_About this task_
What is needed is an exact transcription of the line with "This screenshot has height=634, width=1150." and all the lines that follow it in the entries below; add nothing else.

_Dataset entries_
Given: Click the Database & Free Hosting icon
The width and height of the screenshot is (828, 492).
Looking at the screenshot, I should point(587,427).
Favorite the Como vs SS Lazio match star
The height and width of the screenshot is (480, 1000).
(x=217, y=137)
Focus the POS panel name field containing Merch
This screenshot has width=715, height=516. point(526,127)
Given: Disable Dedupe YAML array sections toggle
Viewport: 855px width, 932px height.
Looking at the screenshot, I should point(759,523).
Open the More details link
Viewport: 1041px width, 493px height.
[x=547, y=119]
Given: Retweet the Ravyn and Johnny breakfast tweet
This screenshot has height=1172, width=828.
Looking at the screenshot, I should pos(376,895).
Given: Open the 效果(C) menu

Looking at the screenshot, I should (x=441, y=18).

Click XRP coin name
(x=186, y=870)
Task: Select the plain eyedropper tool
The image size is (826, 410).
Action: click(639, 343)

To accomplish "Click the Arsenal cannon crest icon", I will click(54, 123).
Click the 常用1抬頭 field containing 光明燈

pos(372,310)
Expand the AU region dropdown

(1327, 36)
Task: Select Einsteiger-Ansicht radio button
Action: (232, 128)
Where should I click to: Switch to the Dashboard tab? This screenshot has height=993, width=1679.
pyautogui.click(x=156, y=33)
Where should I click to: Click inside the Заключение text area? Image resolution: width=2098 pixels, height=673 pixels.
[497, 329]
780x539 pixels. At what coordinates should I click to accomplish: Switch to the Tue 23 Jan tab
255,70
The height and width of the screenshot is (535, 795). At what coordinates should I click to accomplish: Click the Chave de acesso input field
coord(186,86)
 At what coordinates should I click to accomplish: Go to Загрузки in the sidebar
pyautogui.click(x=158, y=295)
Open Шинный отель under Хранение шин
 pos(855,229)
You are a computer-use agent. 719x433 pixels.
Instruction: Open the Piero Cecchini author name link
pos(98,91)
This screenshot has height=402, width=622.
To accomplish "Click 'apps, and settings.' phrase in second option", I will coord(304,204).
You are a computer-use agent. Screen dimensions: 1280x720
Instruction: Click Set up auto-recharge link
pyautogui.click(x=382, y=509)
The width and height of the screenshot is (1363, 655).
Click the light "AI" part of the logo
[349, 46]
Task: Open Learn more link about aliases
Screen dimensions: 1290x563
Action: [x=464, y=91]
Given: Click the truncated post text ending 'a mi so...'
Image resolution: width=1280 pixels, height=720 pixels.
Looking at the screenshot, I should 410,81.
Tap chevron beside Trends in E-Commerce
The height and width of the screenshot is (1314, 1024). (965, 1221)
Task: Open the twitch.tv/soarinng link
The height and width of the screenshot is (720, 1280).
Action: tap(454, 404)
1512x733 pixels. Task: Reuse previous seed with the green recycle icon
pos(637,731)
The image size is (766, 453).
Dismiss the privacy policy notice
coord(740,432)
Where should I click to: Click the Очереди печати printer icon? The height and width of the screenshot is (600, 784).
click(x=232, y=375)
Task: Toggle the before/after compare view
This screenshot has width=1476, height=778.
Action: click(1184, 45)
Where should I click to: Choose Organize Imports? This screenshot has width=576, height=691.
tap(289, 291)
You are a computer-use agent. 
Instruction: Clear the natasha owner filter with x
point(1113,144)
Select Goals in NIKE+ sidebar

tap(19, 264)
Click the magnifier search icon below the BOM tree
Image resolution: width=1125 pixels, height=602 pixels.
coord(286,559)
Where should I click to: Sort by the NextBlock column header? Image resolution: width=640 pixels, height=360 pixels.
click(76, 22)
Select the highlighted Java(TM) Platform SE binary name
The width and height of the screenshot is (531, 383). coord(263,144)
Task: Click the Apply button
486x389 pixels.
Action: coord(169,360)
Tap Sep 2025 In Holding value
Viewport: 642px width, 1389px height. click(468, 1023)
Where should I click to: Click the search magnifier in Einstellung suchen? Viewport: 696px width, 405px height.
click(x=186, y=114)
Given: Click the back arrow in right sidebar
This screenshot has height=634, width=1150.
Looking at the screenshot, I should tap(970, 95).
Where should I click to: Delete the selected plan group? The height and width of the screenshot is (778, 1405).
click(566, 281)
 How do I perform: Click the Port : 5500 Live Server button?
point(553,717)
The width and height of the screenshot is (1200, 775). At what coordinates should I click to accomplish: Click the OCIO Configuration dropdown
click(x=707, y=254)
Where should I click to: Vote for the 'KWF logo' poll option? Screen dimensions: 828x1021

_Written reply_
This screenshot has height=634, width=1150.
Looking at the screenshot, I should tap(970, 95).
Where should I click to: Delete the selected plan group? The height and width of the screenshot is (778, 1405).
click(566, 281)
 How do I perform: Click the Port : 5500 Live Server button?
point(553,717)
The width and height of the screenshot is (1200, 775). At what coordinates should I click to accomplish: Click the OCIO Configuration dropdown
click(x=707, y=254)
Where should I click to: Vote for the 'KWF logo' poll option? Screen dimensions: 828x1021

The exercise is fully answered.